> _Vorgegebener Textauszug_:

####################

Der United Nations Food System Summit (UNFSS) hat sich kürzlich dem notwendigen Wandel unseres globalen Ernährungssystems gewidmet. Er war ein groß angelegter UN-Gipfel, der Ende September 2021 im Rahmen der UN-Generalversammlung in New York stattfand.
Der Begriff Ernährungssystem ist komplex (von Braun et al. 2021a; Nguyen 2018). Er umfasst die Art und Weise, wie Nahrungsmittel produziert, gehandelt, verarbeitet und konsumiert werden inklusive der beteiligten Akteurinnen und Akteure und den entsprechenden sozioökonomischen und ökologischen Auswirkungen ihres Handelns (Welthungerhilfe 2019).
Bereits seit der Ankündigung des Gipfels im Oktober 2019 arbeitete eine Vielzahl von Fachkräften in unterschiedlichen Arbeitssträngen und Themenbereichen. So fanden über 1.500 verschiedene Dialoge statt, an denen – laut Veranstaltenden – über 100.000 Teilnehmende beteiligt waren (United Nations Food System Summit 2021a), und deren Ergebnisse in den Gipfel einfließen sollten (Patton et al. 2021). Zudem flankierte ein hochkarätiges Wissenschaftsgremium den Gipfel, das dafür sorgen sollte, dass wissenschaftliche Erkenntnisse angemessen in den Verhandlungen widergespiegelt und aufgegriffen werden (von Braun et al. 2021b). Dies beinhaltete zum Beispiel auch eine (Neu-)Definition des Begriffs „Healthy Diet“ (Neufeld et al. 2021). Dieses Gremium veröffentlichte eine Reihe von Publikationen (United Nations Food Systems Summit – Scientific group 2021), organisierte die „Science days“ und ermöglichte die Organisation von wissenschaftlichen Fachpodien, deren Ergebnisse als „independent dialogues“ in die Ausgestaltung des Gipfels einflossen.

####################

> _Eingabedaten_:
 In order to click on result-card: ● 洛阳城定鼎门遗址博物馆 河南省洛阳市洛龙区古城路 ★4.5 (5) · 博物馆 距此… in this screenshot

####################

> _Fragen zum Material_:
1. Welche Arten des Umgangs mit Nahrungsmitteln zählt der Textauszug auf, wenn er den Begriff Ernährungssystem erklärt?
2. Schreib aus dem Textauszug den Abschnitt wortgetreu ab, der mit den Worten „Der United Nations“ beginnt und mit „Handelns (Welthungerhilfe 2019).“ endet.

> _Lösungen der Aufgaben_:
1. produziert, gehandelt, verarbeitet, konsumiert

2.
Der United Nations Food System Summit (UNFSS) hat sich kürzlich dem notwendigen Wandel unseres globalen Ernährungssystems gewidmet. Er war ein groß angelegter UN-Gipfel, der Ende September 2021 im Rahmen der UN-Generalversammlung in New York stattfand.
Der Begriff Ernährungssystem ist komplex (von Braun et al. 2021a; Nguyen 2018). Er umfasst die Art und Weise, wie Nahrungsmittel produziert, gehandelt, verarbeitet und konsumiert werden inklusive der beteiligten Akteurinnen und Akteure und den entsprechenden sozioökonomischen und ökologischen Auswirkungen ihres Handelns (Welthungerhilfe 2019).